== Directions ==
Output only the lines of the entries that follow, starting at the one with "How do I perform: Click" and running down to the one with "This screenshot has width=733, height=885.", both included and unchanged.

== Data to process ==
--- START ---

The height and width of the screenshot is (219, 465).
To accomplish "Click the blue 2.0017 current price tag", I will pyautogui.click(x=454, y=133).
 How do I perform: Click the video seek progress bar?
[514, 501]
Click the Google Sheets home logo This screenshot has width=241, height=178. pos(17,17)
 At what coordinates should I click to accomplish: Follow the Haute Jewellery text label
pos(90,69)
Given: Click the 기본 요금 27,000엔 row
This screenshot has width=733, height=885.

--- END ---
--- START ---

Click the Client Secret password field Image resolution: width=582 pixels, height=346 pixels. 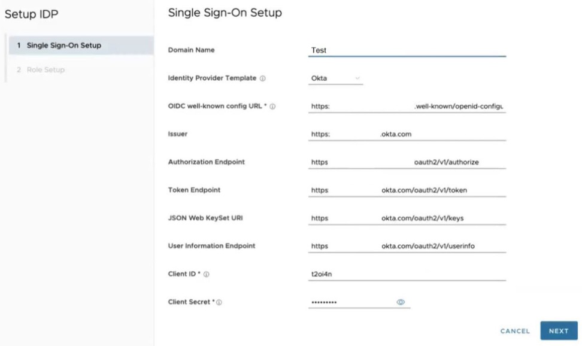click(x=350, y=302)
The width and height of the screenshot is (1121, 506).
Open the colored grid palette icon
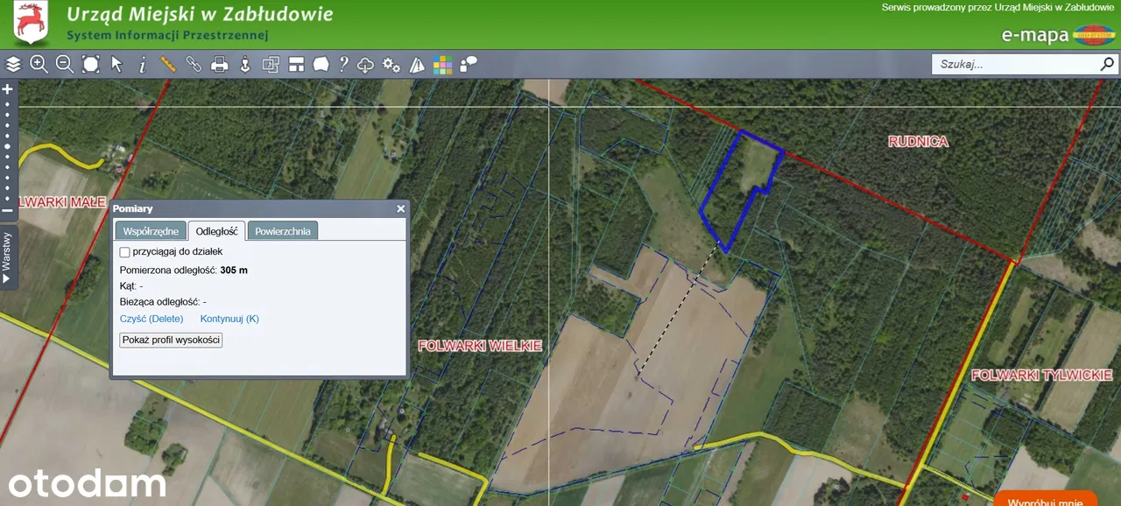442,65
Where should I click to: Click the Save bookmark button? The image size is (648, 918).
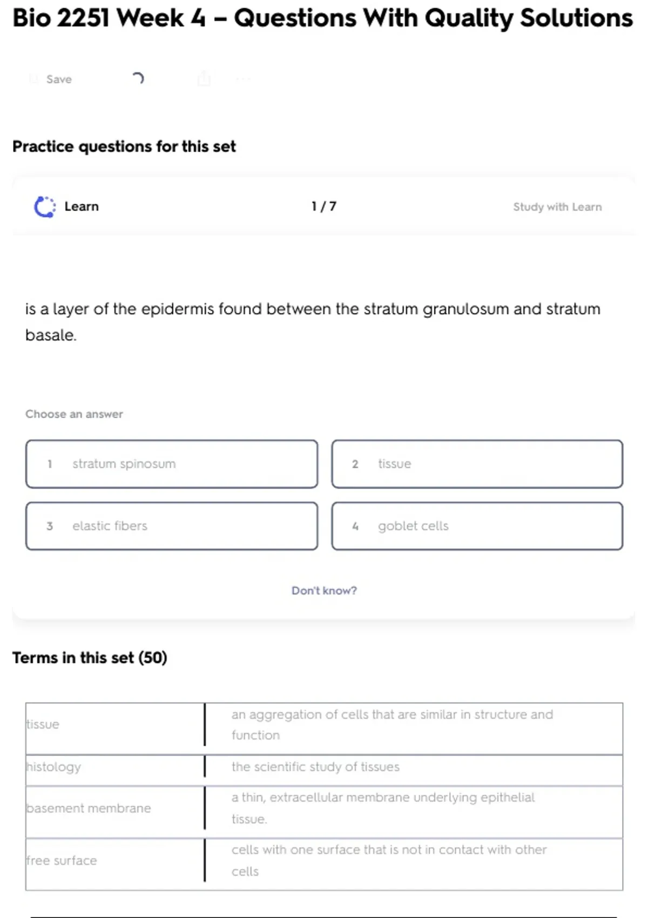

--- END ---

== Response below ==
 How do I perform: Click the video seek progress bar?
[514, 501]
Click the Google Sheets home logo This screenshot has width=241, height=178. pos(17,17)
 At what coordinates should I click to accomplish: Follow the Haute Jewellery text label
pos(90,69)
Given: Click the 기본 요금 27,000엔 row
This screenshot has width=733, height=885.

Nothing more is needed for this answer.